WORK REQUIRED
Reproduce the records below verbatim, from the line containing "on y-tick-label: 0.15." through the end of the records, and include nothing else.

SOURCE MATERIAL
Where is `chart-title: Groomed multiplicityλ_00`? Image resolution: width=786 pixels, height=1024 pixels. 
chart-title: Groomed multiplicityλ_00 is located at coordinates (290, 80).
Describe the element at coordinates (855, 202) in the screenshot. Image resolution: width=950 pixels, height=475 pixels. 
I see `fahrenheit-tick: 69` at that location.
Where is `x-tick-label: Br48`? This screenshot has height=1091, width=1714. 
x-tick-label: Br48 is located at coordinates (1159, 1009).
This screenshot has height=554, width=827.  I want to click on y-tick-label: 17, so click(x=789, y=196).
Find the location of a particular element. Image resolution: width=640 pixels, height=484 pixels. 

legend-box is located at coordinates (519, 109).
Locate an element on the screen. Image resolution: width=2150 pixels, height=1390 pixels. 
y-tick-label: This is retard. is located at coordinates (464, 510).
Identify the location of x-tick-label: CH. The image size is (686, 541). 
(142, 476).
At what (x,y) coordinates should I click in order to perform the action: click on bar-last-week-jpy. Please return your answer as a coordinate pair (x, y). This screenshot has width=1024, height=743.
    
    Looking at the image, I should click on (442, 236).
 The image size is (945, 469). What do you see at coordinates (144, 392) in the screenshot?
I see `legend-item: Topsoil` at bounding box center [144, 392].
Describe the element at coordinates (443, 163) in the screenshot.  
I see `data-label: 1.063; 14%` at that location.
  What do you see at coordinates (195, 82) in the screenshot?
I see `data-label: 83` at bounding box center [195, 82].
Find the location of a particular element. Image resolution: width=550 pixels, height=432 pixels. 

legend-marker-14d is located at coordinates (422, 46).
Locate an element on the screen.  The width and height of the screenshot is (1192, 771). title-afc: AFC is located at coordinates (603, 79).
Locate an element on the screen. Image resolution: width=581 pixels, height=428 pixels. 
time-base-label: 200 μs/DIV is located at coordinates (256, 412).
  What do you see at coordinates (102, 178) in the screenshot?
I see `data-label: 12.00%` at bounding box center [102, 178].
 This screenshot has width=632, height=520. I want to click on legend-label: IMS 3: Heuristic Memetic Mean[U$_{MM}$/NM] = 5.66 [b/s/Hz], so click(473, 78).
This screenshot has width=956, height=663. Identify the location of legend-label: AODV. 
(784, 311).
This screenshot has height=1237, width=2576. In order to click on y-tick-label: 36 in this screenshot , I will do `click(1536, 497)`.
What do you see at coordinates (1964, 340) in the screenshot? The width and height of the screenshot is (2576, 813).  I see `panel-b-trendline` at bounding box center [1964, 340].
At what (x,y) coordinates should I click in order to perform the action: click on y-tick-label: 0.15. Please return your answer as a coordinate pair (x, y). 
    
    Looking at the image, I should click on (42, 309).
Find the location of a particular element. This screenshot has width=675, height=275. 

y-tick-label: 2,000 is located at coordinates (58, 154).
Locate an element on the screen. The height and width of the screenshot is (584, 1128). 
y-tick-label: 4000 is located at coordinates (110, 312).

OUTPUT FOR THIS EXERCISE
At what (x,y) coordinates should I click in order to perform the action: click on y-tick-label: 0.15. Please return your answer as a coordinate pair (x, y). 
    
    Looking at the image, I should click on (42, 309).
Find the location of a particular element. This screenshot has width=675, height=275. 

y-tick-label: 2,000 is located at coordinates (58, 154).
Locate an element on the screen. The height and width of the screenshot is (584, 1128). 
y-tick-label: 4000 is located at coordinates (110, 312).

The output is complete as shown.